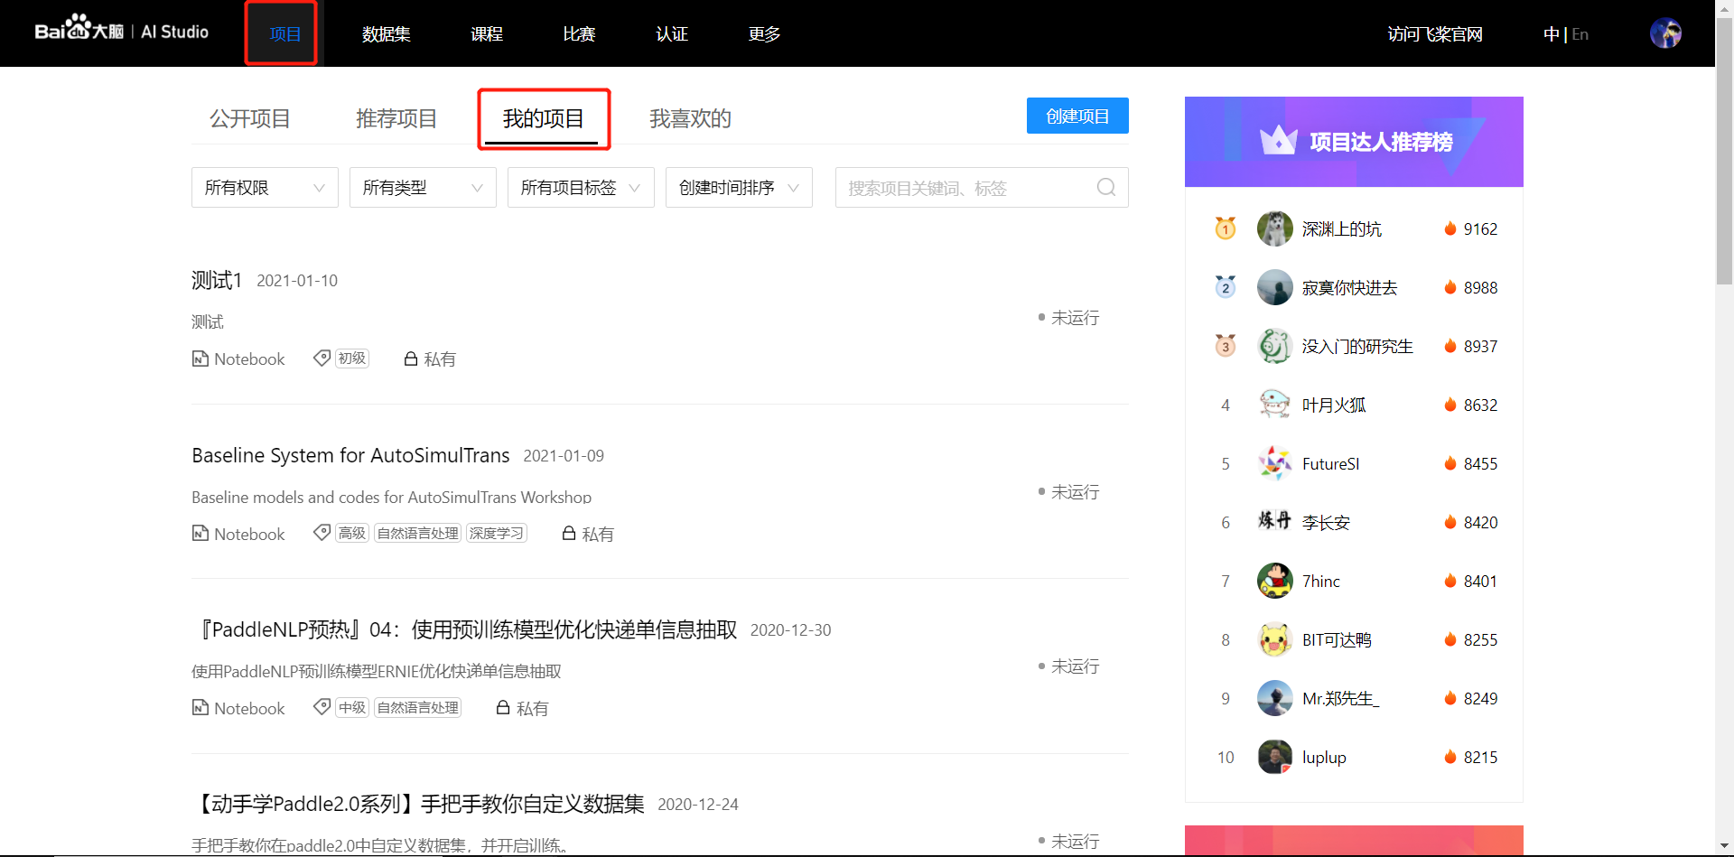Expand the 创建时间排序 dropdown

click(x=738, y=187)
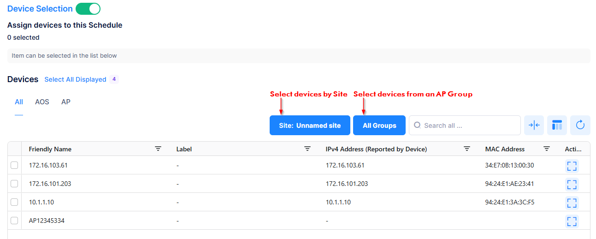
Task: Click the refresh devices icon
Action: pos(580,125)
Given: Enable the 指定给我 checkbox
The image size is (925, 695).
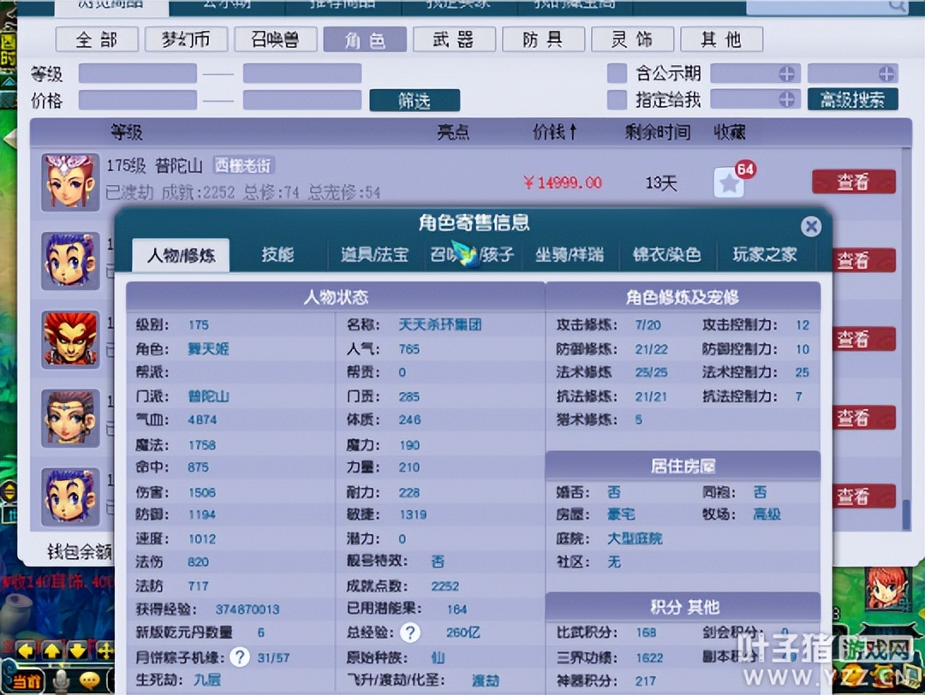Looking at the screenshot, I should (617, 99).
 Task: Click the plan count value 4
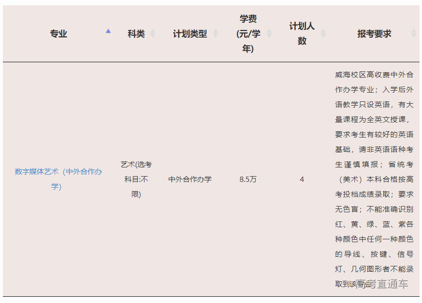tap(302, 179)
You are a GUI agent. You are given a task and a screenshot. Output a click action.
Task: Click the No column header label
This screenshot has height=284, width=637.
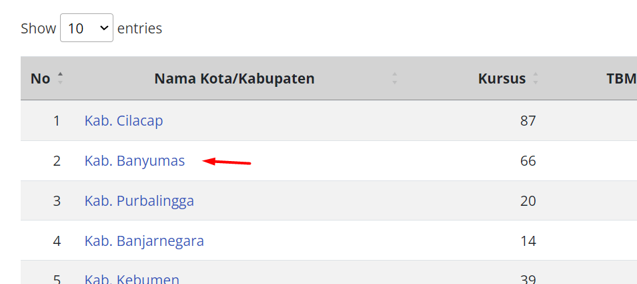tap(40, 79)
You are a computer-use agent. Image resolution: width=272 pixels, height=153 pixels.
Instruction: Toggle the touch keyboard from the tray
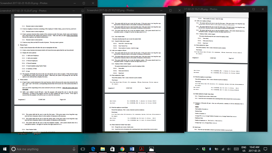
···
* Requirement *
Could you rewrite all of the records above, swapping "agent" for "assistant" wherever it occurs, changing nothing else and leaving the pictures out?

* Task output *
Expand the 创建时间排序 dropdown

click(x=738, y=187)
Task: Click the refresh devices icon
Action: pos(580,125)
Given: Enable the 指定给我 checkbox
The image size is (925, 695).
Looking at the screenshot, I should (617, 99).
 Task: Click the plan count value 4
tap(302, 179)
You are a GUI assistant. You are given a task and a screenshot. Output a click action.
Task: Click the No column header label
This screenshot has height=284, width=637.
tap(40, 79)
You are a computer-use assistant. Image resolution: width=272 pixels, height=153 pixels.
Instruction: Toggle the touch keyboard from the tray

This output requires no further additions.